La economía circular consiste en prolongar la vida útil de todos los productos y, al final de su vida útil, reutilizar y reciclar las materias primas; de esta manera alteraremos lo menos posible los ciclos naturales.
Esta idea nació en los años 60, pero no fue hasta el 2010 que se estableció como un paradigma. Hoy en día, la economía circula se encuentra en fase de madurez y ha sido implementada por muchas de las empresas más previsoras y conscientes de la sostenibilidad.
Los principios de la economía circular se basan en las conocidas 3 R:
Reducir: Disminuir el consumo de recursos y energía que resulta vital para minimizar el consumo de materias primas y la generación de residuos.
Reciclar: Dar una segunda vida a las materias primas de un objeto, una pieza de maquinaria o un edificio es el camino a seguir y se aplica a todos los niveles, desde la botella individual hasta la gran fábrica.
Reutilizar: Transformar los residuos de un producto que ha llegado al final de su vida útil no se considera un residuo sino un recurso.

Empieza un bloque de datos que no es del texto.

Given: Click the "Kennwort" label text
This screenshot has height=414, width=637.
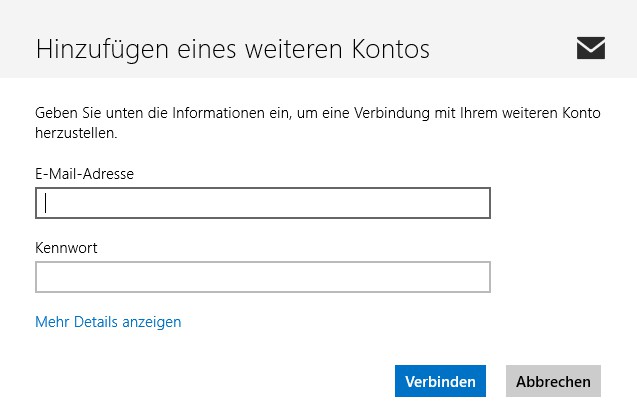Looking at the screenshot, I should (x=66, y=247).
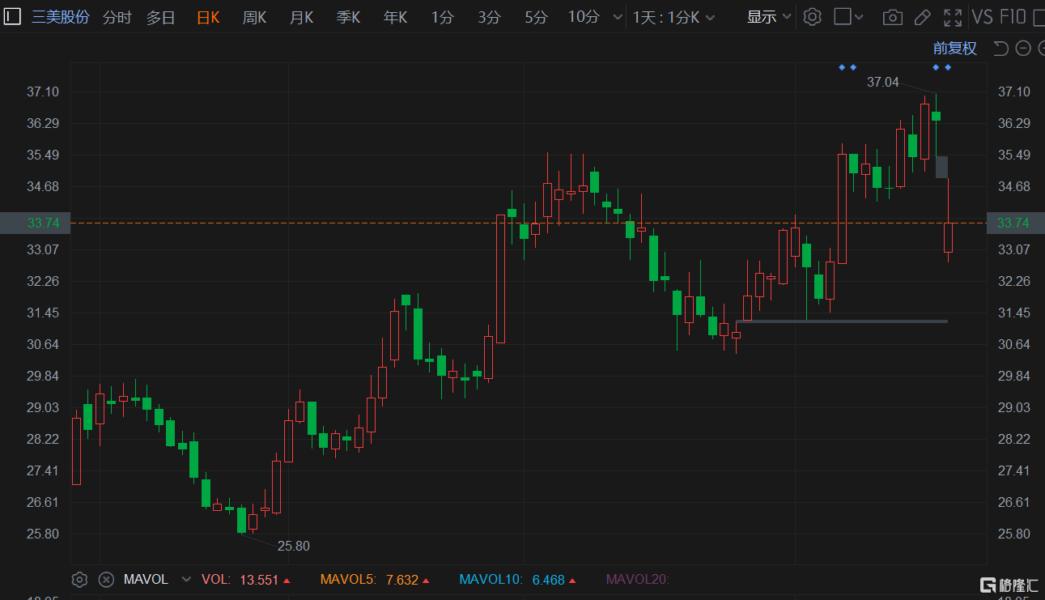Switch to 周K weekly chart tab
The image size is (1045, 600).
point(255,17)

Uno de los retos más urgentes que enfrenta la economía circular es el que tiene que ver con la producción alimentaria y los residuos, dado que los alimentos, sobre todo a nivel industrial y negocios vinculados a ellos, son desechados en cantidades enormes, principalmente en país más ricos.
¿Por qué tenemos que cambiar a una economía circular?
Para proteger el medio ambiente. La reutilización y el reciclaje de productos ralentizan el uso de recursos naturales y ayudan a limitar la pérdida de biodiversidad.
Reducir la dependencia de materias primas. Varias materias primas cruciales son finitas y, como la población mundial crece, la demanda también aumenta.
Crear empleo y ahorrar dinero a los consumidores. La transición hacia una economía más circular podría aumentar la competitividad, estimular la innovación, impulsar el crecimiento económico y crear empleo.
La Unión Europea produce más de 2100 millones de toneladas de residuos. Al actualizar su legislación sobre la gestión de residuos, la UE pretende promover un cambio hacia un modelo sostenible, la economía circular.